Re: when is it time for hospital

im in shite again

nothing new.

now im angry and upset and i just i dont know. my head and body is going to explode.

now my sister is taking over my old horse that im not even allowed to see

 

i jut want to cry and punch something

Re: when is it time for hospital

I'm not sure if I should say this... if you find it rude, or imposing, or triggering, feel free to flag it as inappropriate and delete it.

But if it was me, I would tell her to go f**k herself, get myself a full time job and move out of there.
She is an ADULT she needs to take responsibility for her life.
If you're there, she's going to put it on you to do the cleaning, care for the kids, etc.
I know you worry about your siblings, but you're not in any shape to be caring for them when you need to be caring for yourself. You can always maintain contact and be a supportive big sister if you live somewhere else. And it doesn't need to be forever. If only for 6-12 months, just to give you time and space to get well.
The kids are not your responsibility (how old are they again?), right now YOU are your most important responsibility.
If you walk out, your mum will pick up the pieces, she is just avoiding it and leaving it to you.
I really think you need to consider moving out, even if only for 6 months, just to get on top of your own health.

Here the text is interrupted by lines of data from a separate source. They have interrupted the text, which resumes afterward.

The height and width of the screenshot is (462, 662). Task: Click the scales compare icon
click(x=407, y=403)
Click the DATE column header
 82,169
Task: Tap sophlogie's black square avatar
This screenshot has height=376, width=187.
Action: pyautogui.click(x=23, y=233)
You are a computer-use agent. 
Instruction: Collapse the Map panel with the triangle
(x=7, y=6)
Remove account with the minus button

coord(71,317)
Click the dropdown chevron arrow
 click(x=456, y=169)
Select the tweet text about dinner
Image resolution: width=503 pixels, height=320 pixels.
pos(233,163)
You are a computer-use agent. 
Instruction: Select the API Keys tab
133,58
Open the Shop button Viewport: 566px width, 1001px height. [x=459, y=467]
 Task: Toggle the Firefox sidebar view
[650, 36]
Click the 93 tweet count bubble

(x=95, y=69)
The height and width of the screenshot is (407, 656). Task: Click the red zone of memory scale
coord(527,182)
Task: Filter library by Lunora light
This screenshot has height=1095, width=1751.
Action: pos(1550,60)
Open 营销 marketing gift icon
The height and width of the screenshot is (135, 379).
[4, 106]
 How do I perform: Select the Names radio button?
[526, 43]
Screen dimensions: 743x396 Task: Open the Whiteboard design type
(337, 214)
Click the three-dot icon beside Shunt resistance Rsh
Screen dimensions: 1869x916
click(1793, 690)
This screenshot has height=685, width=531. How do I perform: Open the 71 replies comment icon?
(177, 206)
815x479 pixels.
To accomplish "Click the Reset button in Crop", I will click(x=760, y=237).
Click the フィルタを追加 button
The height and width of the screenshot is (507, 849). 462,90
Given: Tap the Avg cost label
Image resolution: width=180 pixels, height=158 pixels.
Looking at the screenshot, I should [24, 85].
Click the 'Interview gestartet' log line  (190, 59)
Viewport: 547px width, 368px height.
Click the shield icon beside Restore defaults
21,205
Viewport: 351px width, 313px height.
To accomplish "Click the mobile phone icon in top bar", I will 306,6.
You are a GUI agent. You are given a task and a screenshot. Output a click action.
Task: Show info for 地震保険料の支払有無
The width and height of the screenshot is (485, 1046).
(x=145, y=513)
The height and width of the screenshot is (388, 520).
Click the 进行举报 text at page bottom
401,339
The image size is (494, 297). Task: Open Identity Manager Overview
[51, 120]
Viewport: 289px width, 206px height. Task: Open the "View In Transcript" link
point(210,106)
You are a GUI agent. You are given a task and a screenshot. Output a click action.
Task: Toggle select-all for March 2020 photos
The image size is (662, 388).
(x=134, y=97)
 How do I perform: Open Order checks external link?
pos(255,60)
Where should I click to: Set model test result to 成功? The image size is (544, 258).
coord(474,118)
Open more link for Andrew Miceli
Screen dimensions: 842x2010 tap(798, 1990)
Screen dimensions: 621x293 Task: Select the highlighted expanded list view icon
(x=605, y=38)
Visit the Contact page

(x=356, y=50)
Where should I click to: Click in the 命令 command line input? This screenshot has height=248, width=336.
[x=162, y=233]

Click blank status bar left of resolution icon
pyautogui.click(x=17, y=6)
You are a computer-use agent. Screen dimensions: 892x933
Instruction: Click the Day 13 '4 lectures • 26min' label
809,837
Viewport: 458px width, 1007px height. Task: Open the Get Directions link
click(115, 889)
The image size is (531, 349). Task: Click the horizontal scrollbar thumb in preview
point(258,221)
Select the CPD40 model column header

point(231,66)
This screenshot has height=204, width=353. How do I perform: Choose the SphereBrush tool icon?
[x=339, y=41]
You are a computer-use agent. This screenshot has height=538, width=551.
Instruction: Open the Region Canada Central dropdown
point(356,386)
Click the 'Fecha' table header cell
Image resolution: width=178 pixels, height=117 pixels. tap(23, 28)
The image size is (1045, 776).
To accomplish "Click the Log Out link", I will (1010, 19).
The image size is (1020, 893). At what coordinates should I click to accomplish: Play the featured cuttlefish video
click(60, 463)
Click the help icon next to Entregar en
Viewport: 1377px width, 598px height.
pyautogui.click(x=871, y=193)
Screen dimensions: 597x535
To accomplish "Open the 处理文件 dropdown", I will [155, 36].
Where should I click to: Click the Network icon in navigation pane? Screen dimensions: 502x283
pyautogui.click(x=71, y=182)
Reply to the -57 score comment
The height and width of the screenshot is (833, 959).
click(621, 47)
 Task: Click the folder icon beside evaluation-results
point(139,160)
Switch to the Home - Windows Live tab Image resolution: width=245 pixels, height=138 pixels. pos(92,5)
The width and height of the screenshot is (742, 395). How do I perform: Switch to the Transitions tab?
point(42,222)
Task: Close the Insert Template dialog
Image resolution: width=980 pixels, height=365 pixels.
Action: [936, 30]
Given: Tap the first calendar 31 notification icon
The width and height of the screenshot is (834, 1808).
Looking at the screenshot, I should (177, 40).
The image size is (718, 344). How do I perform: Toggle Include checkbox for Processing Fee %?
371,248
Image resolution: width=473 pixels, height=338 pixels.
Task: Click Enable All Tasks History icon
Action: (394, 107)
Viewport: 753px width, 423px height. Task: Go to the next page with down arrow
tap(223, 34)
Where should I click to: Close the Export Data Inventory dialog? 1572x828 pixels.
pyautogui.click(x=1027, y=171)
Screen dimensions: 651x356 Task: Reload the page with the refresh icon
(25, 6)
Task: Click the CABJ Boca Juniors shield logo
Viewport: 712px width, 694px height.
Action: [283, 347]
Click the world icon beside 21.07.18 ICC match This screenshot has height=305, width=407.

Re: when is it time for hospital

@outlander Your mother needs a swiftie up the backside. She's the mother not you. What would happen if you just left for the week end, she would have to be responsible. I know careers have places they can go for a break, could you look into that? Anyway, thinking of you, wish I could do more.

Re: when is it time for hospital


No its fine @Former-Member

ive thought about it a few times but im too scared to do that. I dont know.
I know im not really in any shape to be looking after anyone really and im about to start trauma work which means its going to get harder before it gets better.
The plans that were suppose to happen was when mum was at work then her bf wouldnt be so he can watch the kids or vise versa. It last less than a week and now I have the responsibilities again.
I hate being a mum. I want to be a sister, if I wanted to be a mum then I would be but I dont.
My sisters are 6 and 14.

Re: when is it time for hospital

i dont know @Maggie i guess i can look into it. i dont know anymore.

im so trapped in any area that i go.